(Photo : Archives Michel Luccioni)
- Êtes-vous satisfait par la proposition d’écriture constitutionnelle qui a été adoubée hier soir à Beauvau ?
- Bien sûr, sinon je l'aurais fait savoir. Ce texte n’est ni plus ni moins qu'une convergence entre les différents protagonistes qui ont été de bonne volonté et qui ont essayé de trouver une voie de sortie pour la présenter aux élus de l'Assemblée de Corse. Après, il reste encore des divergences. On est sur un chemin qui est encore parsemé d'embûches, mais je crois que le fait de déjà déboucher sur une écriture commune, partagée largement par Paul-Félix Benedetti, Jean-Christophe Angelini, en passant par Gilles Simeoni, moi-même ou Valérie Bozzi, c'est quand même quelque chose d'assez intéressant.

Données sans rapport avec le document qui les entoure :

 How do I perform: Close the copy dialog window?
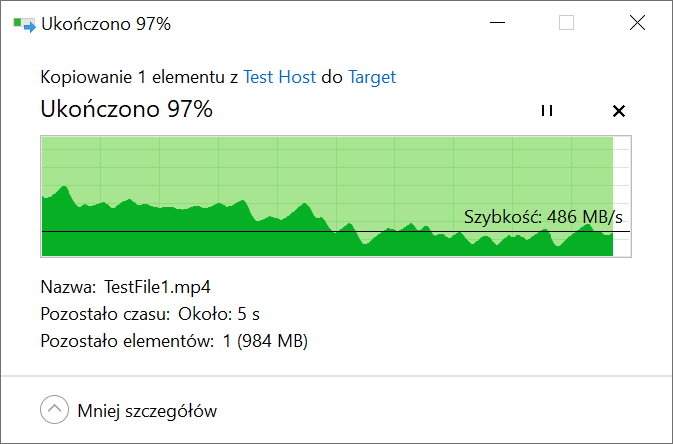tap(637, 23)
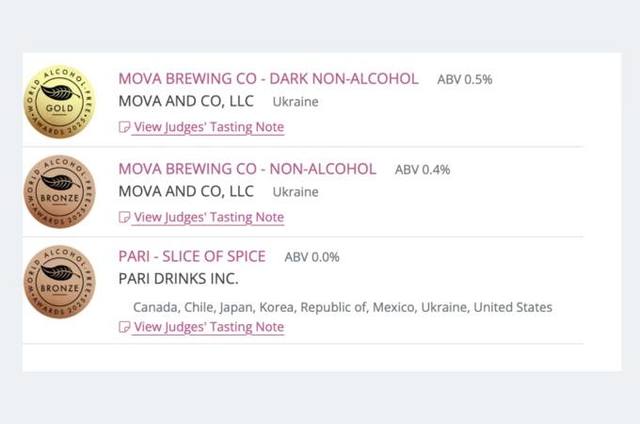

- Pour autant, pour continuer à cheminer vers l'autonomie, le Président de la République exige comme condition sine qua non la recherche d'un consensus au-delà de la famille nationaliste lors du vote à l'Assemblée de Corse. Or, vous l'avez dit, il subsiste encore des divergences du côté notamment de Jean-Martin Mondoloni…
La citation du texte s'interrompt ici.